▶ **Task**: Skip every picture, then write out exactly the lines of the listing below from the line that contains "Zoom out with the minus icon" through the final line.

----- Task input -----

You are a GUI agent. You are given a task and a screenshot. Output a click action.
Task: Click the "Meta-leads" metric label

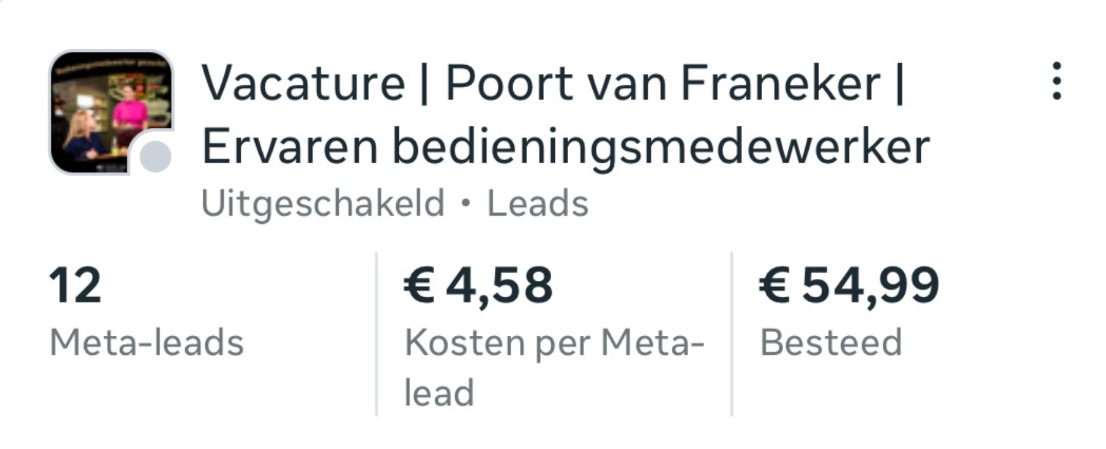click(x=147, y=343)
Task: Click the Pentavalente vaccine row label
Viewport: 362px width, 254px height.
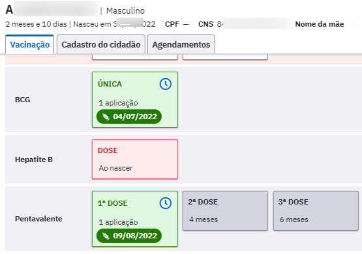Action: (38, 219)
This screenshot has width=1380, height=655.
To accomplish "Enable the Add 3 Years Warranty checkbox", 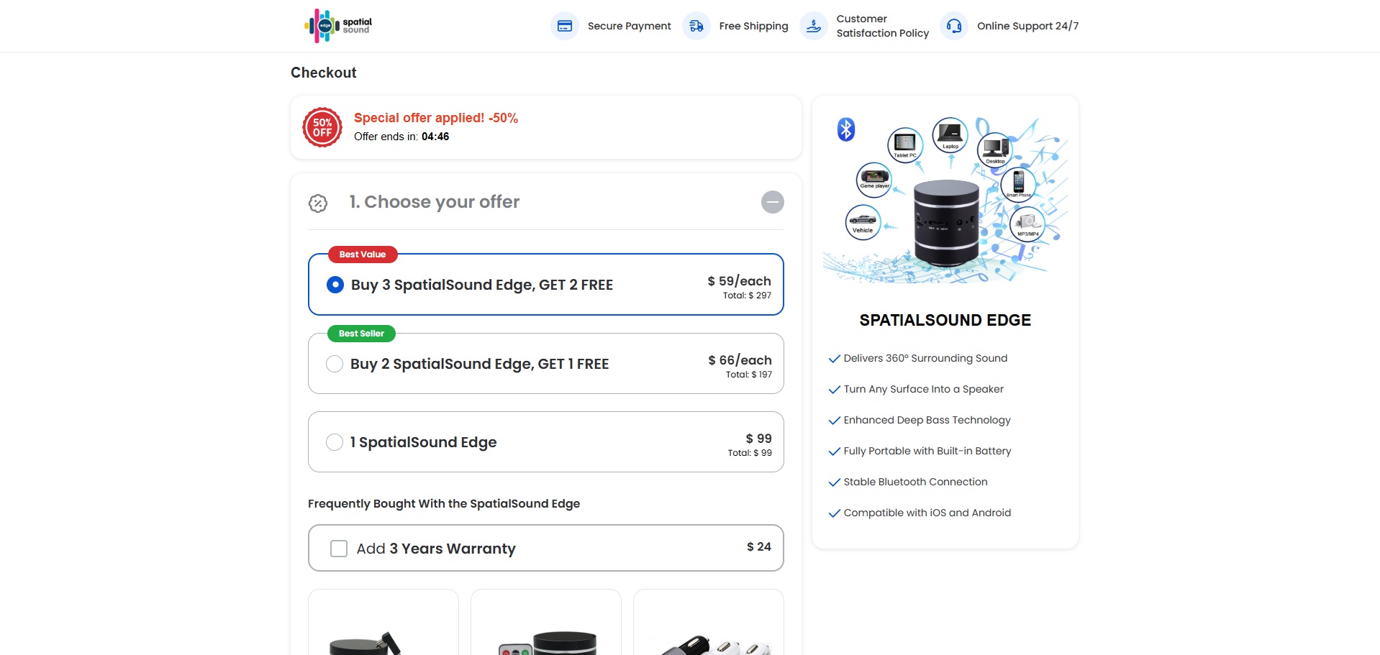I will [339, 549].
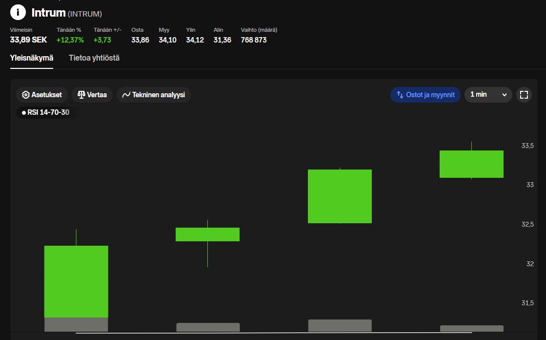
Task: Expand the chart to fullscreen
Action: click(x=524, y=95)

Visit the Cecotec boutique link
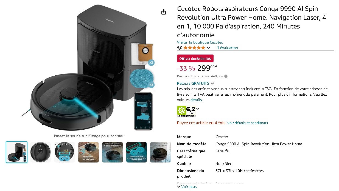(x=200, y=42)
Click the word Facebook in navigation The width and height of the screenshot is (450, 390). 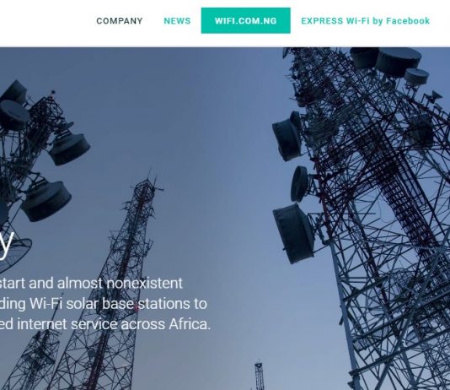[408, 21]
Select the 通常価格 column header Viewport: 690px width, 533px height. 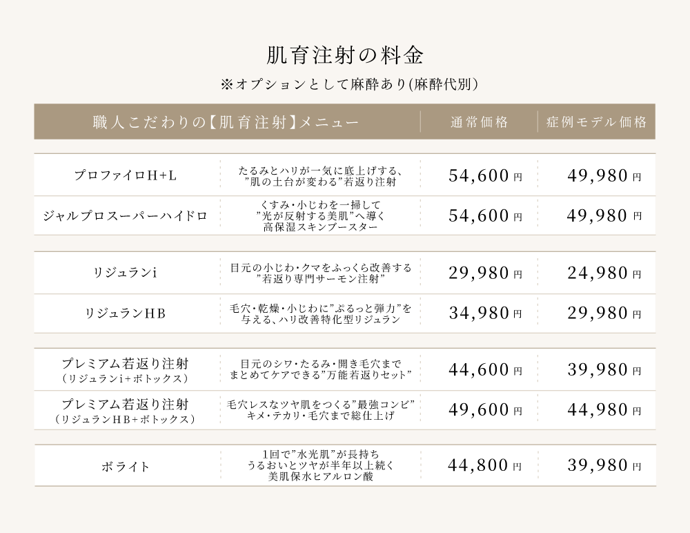(x=480, y=122)
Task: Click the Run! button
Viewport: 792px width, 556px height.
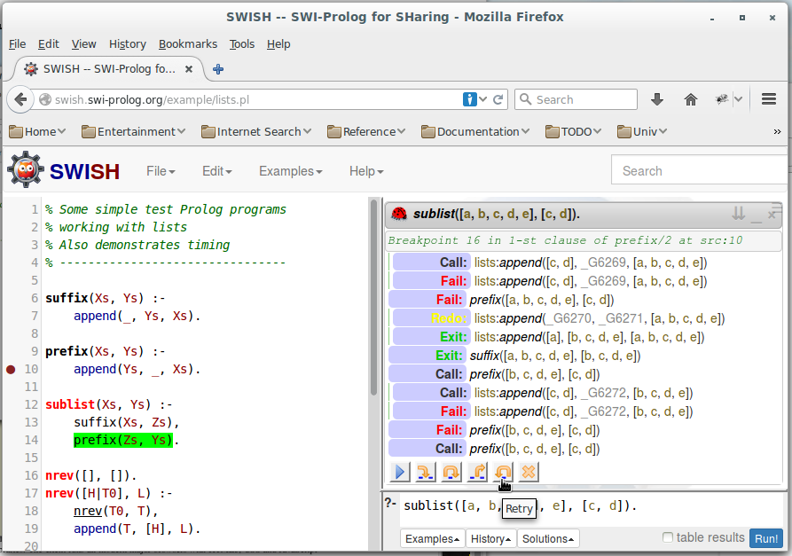Action: point(765,538)
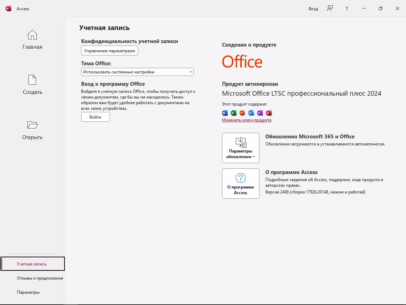
Task: Select the Учетная запись tab
Action: 32,264
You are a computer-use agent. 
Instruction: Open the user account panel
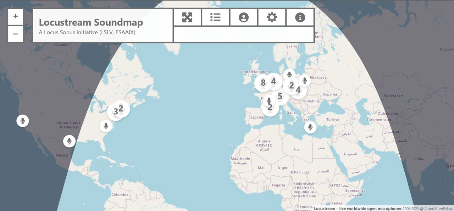click(244, 17)
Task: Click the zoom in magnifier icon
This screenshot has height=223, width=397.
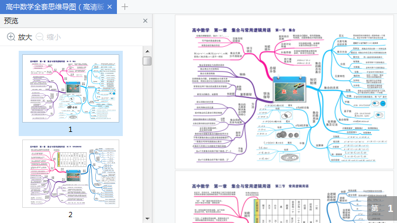Action: [11, 37]
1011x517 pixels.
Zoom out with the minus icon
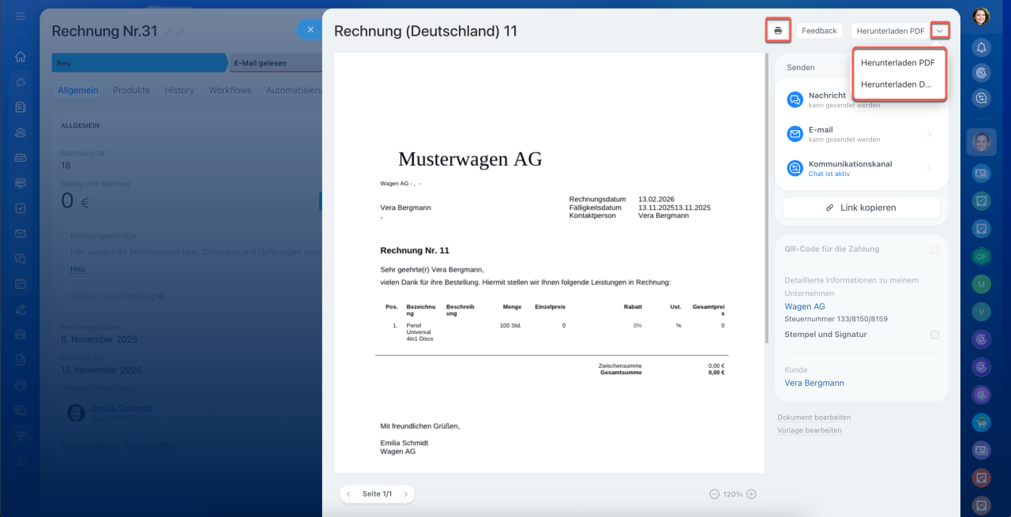[714, 494]
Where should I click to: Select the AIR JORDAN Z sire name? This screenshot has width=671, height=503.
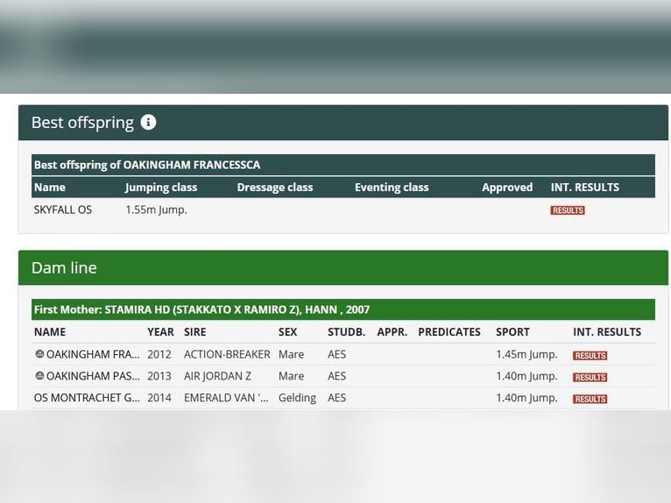click(x=217, y=376)
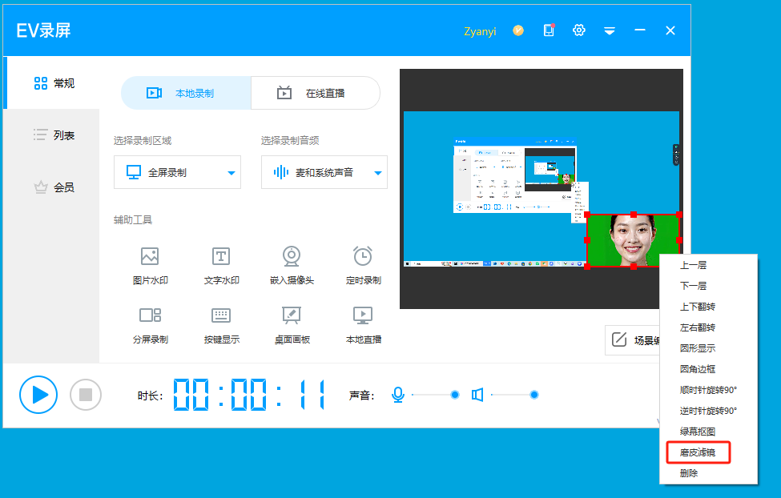
Task: Open the title bar dropdown menu arrow
Action: 610,31
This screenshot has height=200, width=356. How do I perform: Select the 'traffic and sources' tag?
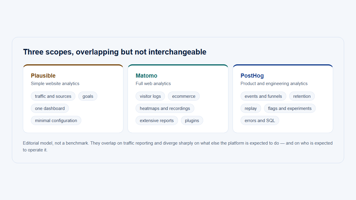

-----

▶ **Task response**:
Zoom out with the minus icon
[714, 494]
Where should I click to: Select the AIR JORDAN Z sire name? This screenshot has width=671, height=503.
click(x=217, y=376)
Task: Open the title bar dropdown menu arrow
Action: 610,31
This screenshot has height=200, width=356. How do I perform: Select the 'traffic and sources' tag?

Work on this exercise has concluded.